Pick out and copy every line below that contains the word "dimensions".

--------------------------------------------------

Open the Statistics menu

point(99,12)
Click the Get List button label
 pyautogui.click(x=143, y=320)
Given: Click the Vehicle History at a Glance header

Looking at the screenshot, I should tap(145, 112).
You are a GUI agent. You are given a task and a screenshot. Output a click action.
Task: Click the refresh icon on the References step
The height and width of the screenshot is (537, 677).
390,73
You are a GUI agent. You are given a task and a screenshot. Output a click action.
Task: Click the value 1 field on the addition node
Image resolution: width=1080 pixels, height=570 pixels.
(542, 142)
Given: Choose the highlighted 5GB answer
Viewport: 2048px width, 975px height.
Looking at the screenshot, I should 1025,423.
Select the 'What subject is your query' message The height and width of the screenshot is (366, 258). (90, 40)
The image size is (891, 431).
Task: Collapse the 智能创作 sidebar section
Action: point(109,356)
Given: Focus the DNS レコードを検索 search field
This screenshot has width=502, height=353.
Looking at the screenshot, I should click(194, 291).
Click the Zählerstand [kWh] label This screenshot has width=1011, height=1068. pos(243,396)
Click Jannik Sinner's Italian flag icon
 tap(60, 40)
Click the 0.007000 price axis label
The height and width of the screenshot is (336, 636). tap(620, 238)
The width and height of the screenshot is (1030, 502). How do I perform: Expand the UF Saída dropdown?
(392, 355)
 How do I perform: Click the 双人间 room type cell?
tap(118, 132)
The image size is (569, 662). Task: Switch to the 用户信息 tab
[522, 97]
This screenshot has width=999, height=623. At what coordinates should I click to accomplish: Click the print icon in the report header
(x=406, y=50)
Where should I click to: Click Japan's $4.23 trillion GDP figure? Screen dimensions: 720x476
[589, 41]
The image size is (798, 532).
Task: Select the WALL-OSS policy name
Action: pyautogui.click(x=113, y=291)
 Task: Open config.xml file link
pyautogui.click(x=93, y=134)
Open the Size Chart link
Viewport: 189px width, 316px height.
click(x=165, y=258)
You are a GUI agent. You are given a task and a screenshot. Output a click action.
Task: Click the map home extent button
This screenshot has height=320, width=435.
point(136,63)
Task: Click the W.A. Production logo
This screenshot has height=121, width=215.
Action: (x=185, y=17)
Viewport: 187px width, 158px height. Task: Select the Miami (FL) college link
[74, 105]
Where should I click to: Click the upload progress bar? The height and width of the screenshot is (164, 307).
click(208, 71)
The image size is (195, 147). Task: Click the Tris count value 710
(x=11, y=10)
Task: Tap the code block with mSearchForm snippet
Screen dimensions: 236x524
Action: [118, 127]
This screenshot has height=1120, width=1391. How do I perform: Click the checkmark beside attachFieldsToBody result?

--------------------------------------------------

EXERCISE RESULT:
Where should I click to: Click Japan's $4.23 trillion GDP figure? Screen dimensions: 720x476
Screen dimensions: 236x524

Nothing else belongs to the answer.